[EL] McDonald study, birthdate distribution in real voter list

Bev Harris bev at blackboxvoting.org
Sun Sep 11 10:42:51 PDT 2011

Using first name, last name, birthdate as a locator for duplicate voters comes
under question in a study by Michael McDonald. Note that this study assumes
common name, like "Robert Smith" plus same birthdate, then draws conclusions
against using firstname lastname birthdate assuming all are common names, which
is a fallacy.

Because real voter lists are readily available, I think such studies should use
real lists, not hypothetical models. In private communications, I mentioned my
conservative assumption that 1 in 10,000 people on a large voter list will have
the same birthdate (year, month, day). That figure is derived as follows:
365 days in a year
50 years avg voting life
365 x 50 = 18,250

It is this quick estimate of frequency of same birthdate that comes into
question in the McDonald study, but in fact, the 1 in 10,000 figure is
corroborated by the actual data.

How do I go from 1 in 18,250 to 1 in 10,000? Lop off some for the bell-shaped
curve, fewer voters in young and old groups, and put in a fudge factor for
twins, and you have a napkin-calculation figure of a chance of 1 in 10,000 to
have the same birthdate, with a few more in the baby boom years. There's no
real precision in any of these statistics on a generic basis, and for obvious
reasons it's nicer to use 1:10,000 rather than 1:13,129 or 1:9837. It gives a 
rough guideline for how many repeated birthdates to expect.

In a smaller database, say, 8800, you will see more repetitions than 1:10,000,
for a simple reason -- twins. I think the last figure I heard was that you have
a 1:80 chance of having twins. That twins number also gives a same last name,
but is unlikely to have same first name. Possible, don't prosecute anyone just
on this basis, but unlikely.

This 1:10,000 calculation is called into question in the McDonald study, based
on theoretical models. So I thought you might be interested in real numbers,
which really do work out to the 1 in 10,000 handy guestimate technique.

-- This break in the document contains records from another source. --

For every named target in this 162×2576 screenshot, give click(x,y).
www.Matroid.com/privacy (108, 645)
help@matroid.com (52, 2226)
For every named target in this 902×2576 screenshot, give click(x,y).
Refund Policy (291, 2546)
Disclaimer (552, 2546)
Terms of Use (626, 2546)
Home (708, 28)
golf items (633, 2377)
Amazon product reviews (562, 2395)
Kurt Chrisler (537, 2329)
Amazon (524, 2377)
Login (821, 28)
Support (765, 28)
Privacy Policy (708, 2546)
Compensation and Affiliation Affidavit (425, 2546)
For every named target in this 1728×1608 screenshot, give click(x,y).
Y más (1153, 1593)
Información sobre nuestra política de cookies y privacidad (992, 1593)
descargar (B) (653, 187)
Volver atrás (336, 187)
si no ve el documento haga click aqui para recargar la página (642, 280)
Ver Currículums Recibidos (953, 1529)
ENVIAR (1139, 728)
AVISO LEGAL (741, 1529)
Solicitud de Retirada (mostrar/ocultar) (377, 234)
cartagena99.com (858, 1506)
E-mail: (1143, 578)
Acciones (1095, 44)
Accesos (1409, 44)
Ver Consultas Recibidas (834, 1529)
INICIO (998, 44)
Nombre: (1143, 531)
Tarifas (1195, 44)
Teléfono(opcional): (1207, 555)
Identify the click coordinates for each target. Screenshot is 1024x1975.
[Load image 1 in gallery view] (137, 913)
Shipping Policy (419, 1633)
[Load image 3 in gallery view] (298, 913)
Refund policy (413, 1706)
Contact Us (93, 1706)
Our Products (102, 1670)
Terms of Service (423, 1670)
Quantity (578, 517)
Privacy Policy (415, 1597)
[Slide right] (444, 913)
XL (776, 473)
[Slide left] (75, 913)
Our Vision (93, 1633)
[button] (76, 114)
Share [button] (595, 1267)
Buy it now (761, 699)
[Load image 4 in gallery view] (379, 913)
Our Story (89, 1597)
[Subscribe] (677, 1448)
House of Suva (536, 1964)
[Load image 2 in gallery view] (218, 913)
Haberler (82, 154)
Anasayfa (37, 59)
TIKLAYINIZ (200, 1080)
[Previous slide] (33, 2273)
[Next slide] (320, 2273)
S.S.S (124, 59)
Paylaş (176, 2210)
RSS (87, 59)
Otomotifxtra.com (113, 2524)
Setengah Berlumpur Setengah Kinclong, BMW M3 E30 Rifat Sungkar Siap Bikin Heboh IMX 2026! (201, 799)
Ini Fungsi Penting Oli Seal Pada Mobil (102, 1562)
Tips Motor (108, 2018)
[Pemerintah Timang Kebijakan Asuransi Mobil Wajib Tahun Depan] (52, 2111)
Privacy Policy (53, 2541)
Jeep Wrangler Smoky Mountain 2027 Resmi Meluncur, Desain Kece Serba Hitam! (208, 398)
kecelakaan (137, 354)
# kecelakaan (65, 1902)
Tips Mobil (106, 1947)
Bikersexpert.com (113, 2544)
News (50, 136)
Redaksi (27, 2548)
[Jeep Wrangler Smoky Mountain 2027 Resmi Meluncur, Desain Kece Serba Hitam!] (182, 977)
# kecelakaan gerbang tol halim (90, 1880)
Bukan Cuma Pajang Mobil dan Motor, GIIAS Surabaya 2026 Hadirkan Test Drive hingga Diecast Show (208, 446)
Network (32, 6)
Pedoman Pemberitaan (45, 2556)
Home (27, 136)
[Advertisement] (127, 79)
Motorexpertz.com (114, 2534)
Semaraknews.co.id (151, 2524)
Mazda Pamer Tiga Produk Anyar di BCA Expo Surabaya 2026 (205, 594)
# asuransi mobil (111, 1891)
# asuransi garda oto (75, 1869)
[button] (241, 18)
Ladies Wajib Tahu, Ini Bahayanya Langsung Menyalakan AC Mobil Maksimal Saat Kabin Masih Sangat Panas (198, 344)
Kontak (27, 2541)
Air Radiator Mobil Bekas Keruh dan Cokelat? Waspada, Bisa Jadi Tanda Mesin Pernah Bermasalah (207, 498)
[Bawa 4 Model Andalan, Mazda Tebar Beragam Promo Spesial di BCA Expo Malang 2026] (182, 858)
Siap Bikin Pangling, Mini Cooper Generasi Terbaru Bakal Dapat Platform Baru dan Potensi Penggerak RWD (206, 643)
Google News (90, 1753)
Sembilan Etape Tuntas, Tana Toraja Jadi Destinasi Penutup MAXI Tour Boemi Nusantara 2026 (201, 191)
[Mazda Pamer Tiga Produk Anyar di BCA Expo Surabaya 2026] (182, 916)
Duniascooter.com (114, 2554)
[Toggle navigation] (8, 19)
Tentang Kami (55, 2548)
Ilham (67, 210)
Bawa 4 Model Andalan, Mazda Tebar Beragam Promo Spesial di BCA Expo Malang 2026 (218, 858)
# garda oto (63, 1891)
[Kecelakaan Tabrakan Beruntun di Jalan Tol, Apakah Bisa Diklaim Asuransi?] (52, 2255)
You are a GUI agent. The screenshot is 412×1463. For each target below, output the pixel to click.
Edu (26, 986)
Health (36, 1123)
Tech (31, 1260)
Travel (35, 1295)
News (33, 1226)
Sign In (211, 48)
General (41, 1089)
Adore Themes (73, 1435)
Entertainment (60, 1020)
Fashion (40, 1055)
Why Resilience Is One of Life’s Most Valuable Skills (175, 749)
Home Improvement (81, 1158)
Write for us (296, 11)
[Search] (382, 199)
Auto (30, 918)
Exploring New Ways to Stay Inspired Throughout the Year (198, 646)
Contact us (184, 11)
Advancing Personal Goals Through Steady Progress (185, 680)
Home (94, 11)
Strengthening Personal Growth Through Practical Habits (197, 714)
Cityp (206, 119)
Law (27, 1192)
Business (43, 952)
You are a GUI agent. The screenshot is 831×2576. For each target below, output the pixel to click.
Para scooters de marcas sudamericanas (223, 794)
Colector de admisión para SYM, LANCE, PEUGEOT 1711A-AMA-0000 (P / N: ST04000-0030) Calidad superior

I ran a birthdate frequency calculation on a voter list with 604,456 voters. It
was interesting for two reasons: (1) It confirmed the expectation that only in
in 10,000 birthdates will be the same in a voter list, and (2) It identified an
anomaly for one specific birthdate in this list. The bell shaped curve shows
consistency over 30,000 different dates, during the baby boom years, ranging
from 45 to 67 repetitions of a given birthdate. Except that 114 people are 
shown to have a birthdate on one day - Nov. 29, 1960.

See attached graph for the obvious and unlikely spike.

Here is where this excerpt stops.